Classification and outcomes of perinatal anxiety: implications for practice
- Principal Investigator: Milica Bucknall
- 1 January 2022 to 31 December 2023
- Project No: 565
- Funding round: FR2
Our proposed research looks to improve how we understand perinatal anxiety and its
effects. The term “perinatal anxiety” refers to anxiety (excessive worrying, restlessness,
nervousness) that occurs during pregnancy and/or up to 12 months after birth. During this
period, women are at greater risk of experiencing common mental health disorders such as
depression and anxiety. Our research will help raise awareness about this and support
healthcare decisions, which is of further importance given that COVID-19 pandemic has
resulted in higher number of pregnant women experiencing mental health problems.
Previous research has focused on depression during the perinatal period, but we know far
less about anxiety. What we do know is that anxiety may lead to depression, poor quality
of life and may impact child development.
The applicants have already carried out research which examined the experiences of
diagnosis and treatment of perinatal anxiety. We found that knowledge among healthcare
professionals is often limited about perinatal anxiety.

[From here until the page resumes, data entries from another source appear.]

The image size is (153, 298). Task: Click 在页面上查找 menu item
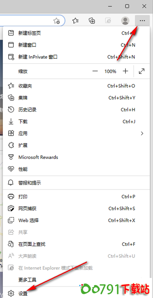pyautogui.click(x=77, y=244)
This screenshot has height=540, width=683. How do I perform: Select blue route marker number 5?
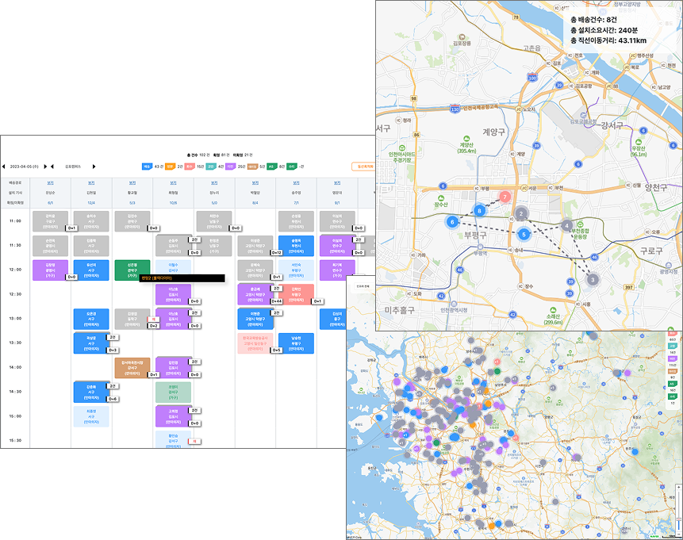[524, 234]
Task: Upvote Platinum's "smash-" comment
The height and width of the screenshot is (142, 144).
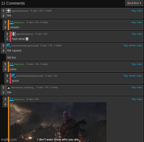Action: pos(5,22)
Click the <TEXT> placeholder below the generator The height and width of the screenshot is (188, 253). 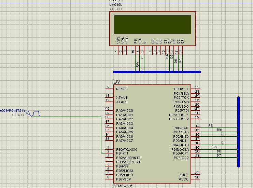coord(18,115)
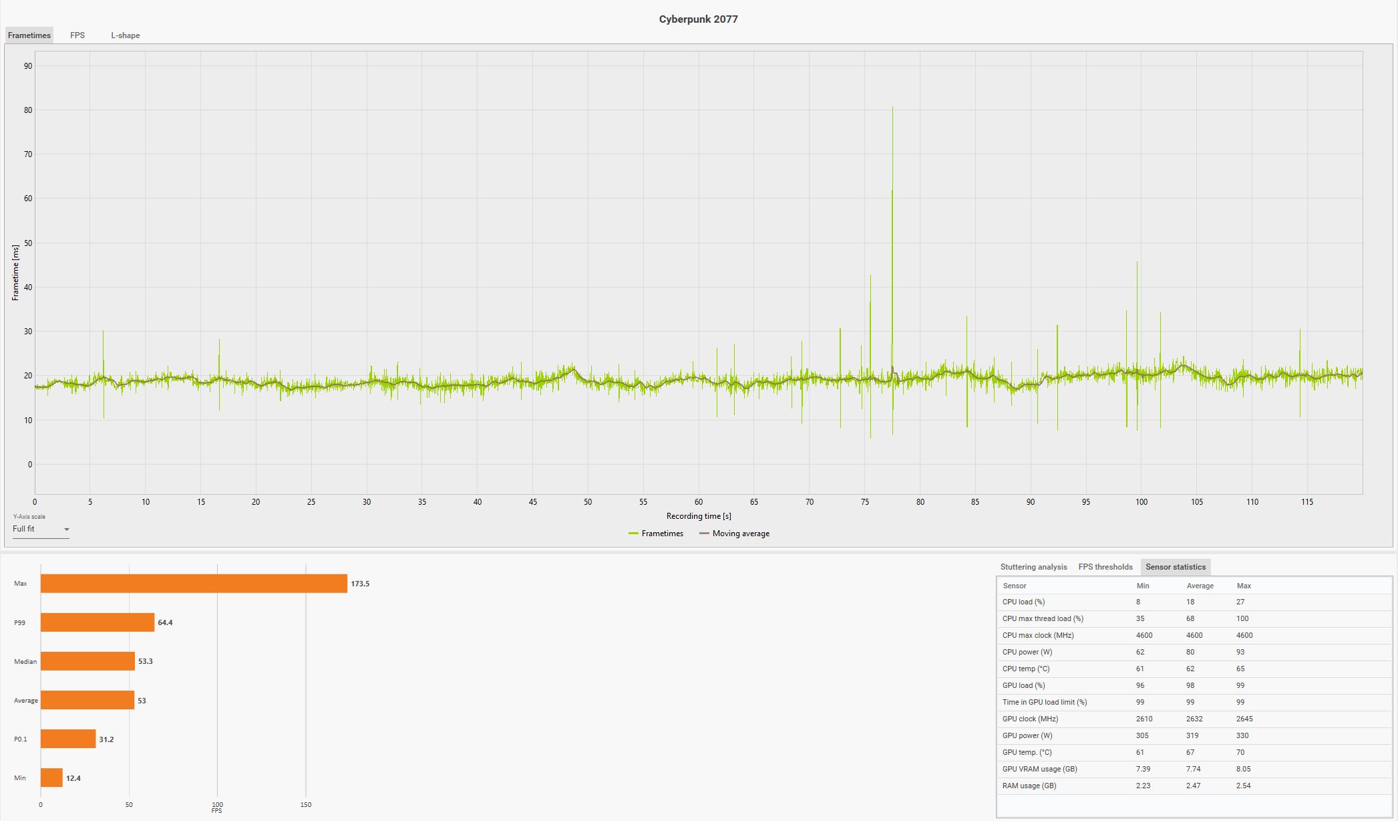
Task: Click the orange Max FPS bar
Action: click(194, 584)
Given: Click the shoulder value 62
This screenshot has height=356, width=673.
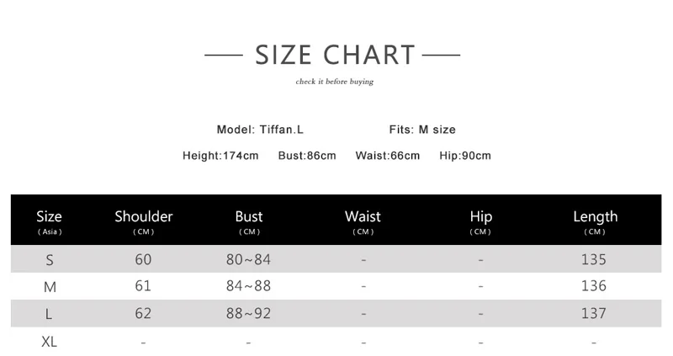Looking at the screenshot, I should click(143, 313).
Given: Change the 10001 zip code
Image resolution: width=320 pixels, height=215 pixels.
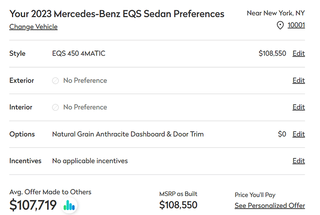Looking at the screenshot, I should (x=296, y=25).
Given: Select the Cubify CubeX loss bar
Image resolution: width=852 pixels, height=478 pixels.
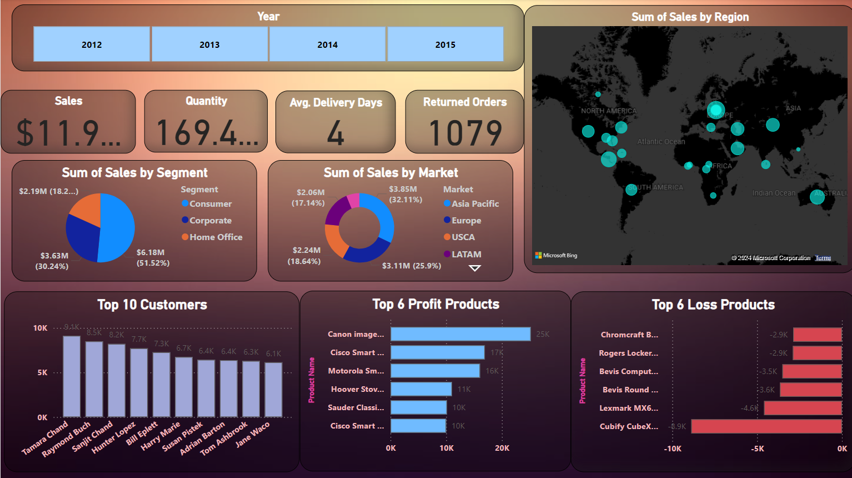Looking at the screenshot, I should 766,426.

This is likely to have negative effects
on care received by women.
We propose using information from a large national database of anonymised patient
records. We will use this database to identify a large group of women to compare. This
group will include women who are pregnant and those who are not, women with children
and those without and women with perinatal anxiety and those without. We will assess the
- the role of pregnancy and anxiety in terms of health and healthcare use;
- whether the children of these women experience different patterns of healthcare
- whether women with perinatal anxiety can be grouped according to background
factors (age, deprivation), pregnancy details (gender of the baby, delivery method
and outcome), lifestyle choices, and other medical conditions;
- groups at greatest risk of increased healthcare use and those more likely to go on
to experience severe mental health problems.

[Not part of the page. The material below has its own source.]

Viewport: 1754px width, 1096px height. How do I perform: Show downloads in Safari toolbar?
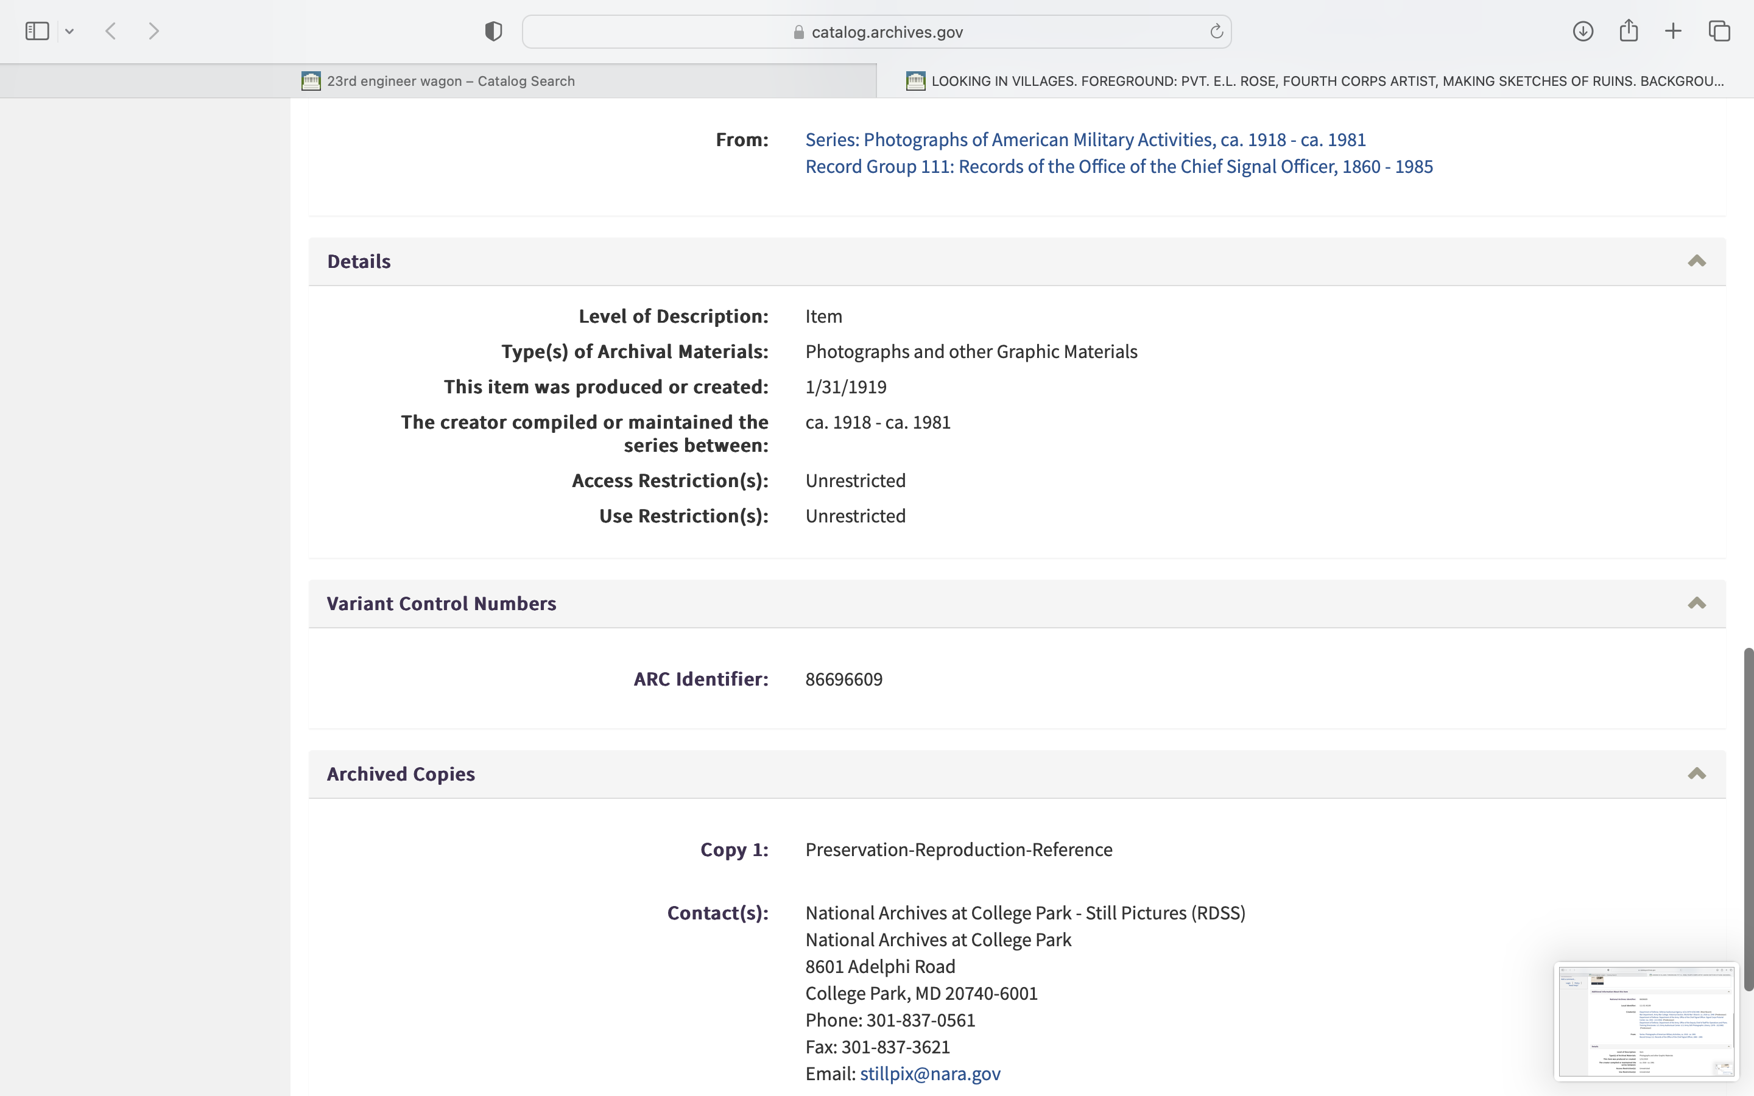click(1583, 31)
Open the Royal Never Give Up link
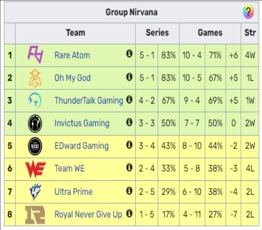262x230 pixels. [88, 214]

After this, we will undertake interviews with women who have had perinatal anxiety and a
range of different healthcare providers (such as, GPs, midwives). These interviews will help
us to understand views on labelling women by risk, healthcare management, and training
needs for staff.
Our research findings will be used to improve awareness of perinatal anxiety and to better
inform decisions about treatment. Findings will be shared with members of the public and
healthcare professionals. Published reports and conference presentations will be produced.
We will also host an end of study workshop.
In the future the team will look into how the findings from this study may lead to the
development of new treatments.
A patient advisory group has supported the development of this proposal. The group will
continue to provide advice during the research. Co-applicant, Amy Spruce is a member of
the advisory group and will act as the group’ s spokesperson at study meetings. Our clinical
and patient advisory groups will suggest ways to share findings with lay audiences, via
social media such as a video animation for You-Tube or Tik-Tok.